Le livre. Aborder la vieillesse par le corps peut sembler relever de la gageure éditoriale. Souvent absent de l’espace public, le corps âgé dérange, et c’est bien la raison pour laquelle les membres de La Vie vieille assument avec aplomb de l’aborder de front.

Cette association, créée en 2021 dans la foulée de la pandémie de Covid-19, entend « peser sur les politiques publiques » liées au vieillissement. Sous la plume alerte de Catherine Vincent, ancienne journaliste au Monde et membre de La Vie vieille, Le Corps vieux (Michalon, 192 pages, 18 euros) restitue les travaux d’un de ses séminaires en une dizaine d’entrées qui sont autant d’étapes d’une exploration au carrefour de l’intime et du politique.

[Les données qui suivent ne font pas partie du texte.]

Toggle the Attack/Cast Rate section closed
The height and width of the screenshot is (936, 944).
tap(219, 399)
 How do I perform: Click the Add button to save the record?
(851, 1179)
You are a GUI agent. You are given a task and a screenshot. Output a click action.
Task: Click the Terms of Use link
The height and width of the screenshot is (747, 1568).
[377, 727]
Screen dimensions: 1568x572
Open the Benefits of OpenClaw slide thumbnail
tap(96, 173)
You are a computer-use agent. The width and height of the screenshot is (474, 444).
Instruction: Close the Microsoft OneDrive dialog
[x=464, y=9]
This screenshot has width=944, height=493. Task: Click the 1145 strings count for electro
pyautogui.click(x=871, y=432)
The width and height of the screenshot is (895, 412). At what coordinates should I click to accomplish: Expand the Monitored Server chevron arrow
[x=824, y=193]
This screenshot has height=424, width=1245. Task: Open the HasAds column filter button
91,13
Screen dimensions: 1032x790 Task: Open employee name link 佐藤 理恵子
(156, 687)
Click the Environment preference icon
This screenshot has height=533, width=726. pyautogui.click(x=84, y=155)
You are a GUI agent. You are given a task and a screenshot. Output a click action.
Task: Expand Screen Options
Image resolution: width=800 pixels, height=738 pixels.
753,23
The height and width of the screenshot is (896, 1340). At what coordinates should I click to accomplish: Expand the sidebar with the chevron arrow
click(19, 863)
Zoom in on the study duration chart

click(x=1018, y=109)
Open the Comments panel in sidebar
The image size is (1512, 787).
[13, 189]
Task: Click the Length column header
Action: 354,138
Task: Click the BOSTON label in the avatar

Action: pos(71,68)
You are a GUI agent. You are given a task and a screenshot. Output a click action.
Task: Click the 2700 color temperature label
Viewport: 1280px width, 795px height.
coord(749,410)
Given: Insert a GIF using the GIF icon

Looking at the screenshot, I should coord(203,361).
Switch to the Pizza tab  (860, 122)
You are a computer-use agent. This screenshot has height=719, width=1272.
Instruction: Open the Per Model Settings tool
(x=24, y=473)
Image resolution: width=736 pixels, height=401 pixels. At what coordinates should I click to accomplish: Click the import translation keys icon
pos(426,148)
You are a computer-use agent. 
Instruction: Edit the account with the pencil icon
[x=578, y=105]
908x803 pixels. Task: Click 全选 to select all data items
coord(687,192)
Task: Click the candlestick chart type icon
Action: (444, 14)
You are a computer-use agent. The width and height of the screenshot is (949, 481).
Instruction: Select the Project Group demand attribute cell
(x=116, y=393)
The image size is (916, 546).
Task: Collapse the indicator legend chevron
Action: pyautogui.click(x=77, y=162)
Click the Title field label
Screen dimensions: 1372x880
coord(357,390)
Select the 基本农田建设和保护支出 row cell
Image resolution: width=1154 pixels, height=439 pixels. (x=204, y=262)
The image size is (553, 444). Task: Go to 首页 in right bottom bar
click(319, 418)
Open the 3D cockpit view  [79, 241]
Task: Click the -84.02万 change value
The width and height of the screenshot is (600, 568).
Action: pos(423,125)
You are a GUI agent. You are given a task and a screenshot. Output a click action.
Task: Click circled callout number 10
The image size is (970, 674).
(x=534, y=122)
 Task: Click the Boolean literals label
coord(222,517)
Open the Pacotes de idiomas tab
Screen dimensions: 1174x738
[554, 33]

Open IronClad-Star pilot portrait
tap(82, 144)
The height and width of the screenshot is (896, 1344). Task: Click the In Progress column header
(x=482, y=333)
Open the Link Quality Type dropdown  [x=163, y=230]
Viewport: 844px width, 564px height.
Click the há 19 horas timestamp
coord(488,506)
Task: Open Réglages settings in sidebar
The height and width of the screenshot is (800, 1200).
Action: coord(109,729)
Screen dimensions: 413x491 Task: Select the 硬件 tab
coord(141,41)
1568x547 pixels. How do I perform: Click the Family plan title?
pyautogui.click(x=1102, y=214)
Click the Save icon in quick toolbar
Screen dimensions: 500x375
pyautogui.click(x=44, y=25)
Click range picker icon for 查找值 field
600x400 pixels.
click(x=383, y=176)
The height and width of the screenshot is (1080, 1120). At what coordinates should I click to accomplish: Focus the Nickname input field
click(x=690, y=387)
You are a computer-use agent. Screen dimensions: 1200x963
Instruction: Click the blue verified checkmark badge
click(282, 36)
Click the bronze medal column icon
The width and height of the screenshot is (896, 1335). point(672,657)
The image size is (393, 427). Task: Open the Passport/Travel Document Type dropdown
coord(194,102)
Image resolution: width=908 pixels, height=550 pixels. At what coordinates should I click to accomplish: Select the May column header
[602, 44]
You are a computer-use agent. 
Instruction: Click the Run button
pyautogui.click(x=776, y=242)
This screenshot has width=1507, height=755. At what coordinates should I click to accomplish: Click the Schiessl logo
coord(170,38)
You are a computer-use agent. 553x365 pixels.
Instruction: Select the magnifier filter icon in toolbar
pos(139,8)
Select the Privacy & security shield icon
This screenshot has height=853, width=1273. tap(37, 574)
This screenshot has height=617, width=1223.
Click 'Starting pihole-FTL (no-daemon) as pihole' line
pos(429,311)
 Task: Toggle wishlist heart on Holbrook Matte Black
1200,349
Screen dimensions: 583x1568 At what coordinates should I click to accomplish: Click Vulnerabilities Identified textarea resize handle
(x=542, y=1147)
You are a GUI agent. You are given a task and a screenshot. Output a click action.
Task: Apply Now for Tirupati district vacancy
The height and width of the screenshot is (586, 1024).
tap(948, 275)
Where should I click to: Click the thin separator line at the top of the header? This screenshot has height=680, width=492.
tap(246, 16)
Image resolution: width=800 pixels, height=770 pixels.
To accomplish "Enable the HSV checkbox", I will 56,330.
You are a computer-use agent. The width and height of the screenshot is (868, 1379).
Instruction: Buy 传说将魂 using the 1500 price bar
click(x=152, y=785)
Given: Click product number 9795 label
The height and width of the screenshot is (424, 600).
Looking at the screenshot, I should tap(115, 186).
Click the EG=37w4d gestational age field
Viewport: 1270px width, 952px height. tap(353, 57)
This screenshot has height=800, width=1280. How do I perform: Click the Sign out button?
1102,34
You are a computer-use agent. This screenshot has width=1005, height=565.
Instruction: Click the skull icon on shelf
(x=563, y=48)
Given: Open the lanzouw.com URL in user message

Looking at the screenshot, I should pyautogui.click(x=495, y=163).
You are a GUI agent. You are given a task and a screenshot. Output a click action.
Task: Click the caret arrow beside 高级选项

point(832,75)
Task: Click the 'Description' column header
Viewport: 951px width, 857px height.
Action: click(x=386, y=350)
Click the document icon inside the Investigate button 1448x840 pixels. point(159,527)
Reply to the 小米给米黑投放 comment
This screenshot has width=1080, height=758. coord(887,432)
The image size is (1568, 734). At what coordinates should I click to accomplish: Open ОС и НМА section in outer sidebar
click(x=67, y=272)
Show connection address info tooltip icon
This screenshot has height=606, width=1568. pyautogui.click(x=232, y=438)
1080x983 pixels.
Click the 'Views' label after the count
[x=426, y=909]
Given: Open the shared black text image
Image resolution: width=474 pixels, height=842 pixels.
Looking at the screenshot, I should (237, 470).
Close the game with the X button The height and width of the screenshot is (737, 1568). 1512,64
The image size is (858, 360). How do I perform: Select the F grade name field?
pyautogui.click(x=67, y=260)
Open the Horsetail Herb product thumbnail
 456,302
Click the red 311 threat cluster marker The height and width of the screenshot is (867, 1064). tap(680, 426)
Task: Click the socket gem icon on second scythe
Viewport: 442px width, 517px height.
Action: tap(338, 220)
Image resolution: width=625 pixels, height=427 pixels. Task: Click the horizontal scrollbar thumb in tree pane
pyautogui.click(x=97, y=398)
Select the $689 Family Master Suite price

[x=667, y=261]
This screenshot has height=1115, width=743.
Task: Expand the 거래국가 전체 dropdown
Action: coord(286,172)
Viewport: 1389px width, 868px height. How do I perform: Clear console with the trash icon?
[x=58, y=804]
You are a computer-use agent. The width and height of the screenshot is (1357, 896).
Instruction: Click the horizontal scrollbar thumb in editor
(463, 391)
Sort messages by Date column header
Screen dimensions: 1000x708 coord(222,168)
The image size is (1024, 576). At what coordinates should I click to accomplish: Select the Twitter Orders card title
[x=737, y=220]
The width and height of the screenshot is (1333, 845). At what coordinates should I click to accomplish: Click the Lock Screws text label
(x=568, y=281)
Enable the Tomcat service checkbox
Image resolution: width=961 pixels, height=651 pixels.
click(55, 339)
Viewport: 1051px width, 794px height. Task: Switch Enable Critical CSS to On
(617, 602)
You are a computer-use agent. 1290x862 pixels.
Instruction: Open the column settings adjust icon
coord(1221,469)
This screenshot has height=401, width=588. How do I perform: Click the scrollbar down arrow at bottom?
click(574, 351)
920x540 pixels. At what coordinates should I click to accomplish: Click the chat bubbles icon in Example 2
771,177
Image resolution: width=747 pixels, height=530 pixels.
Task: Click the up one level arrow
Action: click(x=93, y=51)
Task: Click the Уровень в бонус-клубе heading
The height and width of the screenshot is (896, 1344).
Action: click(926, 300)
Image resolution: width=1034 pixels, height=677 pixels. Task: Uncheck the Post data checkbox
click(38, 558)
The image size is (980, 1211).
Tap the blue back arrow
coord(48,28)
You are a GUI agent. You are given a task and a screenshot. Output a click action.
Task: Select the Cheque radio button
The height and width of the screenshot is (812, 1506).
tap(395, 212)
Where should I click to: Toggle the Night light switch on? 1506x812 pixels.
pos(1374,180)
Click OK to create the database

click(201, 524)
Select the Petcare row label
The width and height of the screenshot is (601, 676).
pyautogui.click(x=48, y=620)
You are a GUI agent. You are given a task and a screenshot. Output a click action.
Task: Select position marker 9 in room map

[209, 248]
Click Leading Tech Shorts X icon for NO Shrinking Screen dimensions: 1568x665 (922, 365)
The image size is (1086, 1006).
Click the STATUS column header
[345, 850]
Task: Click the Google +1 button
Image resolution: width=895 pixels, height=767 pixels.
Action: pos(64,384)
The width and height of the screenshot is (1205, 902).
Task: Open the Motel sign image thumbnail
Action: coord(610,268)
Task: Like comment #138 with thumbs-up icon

Le déni d’abord. Les vieux sont souvent les autres. La faute au biais cognitif joliment appelé « d’optimisme », qui nous fait ignorer l’âge de nos artères pour mieux conjurer l’angoisse de leur déclin. D’autant que le temps de la vieillesse s’est considérablement allongé pour qui connaît la chance d’être épargné par la maladie. L’ouvrage distingue ainsi les « jeunes vieux », à la retraite souvent active, des « très vieux » confrontés plus fréquemment à l’épreuve de la maladie.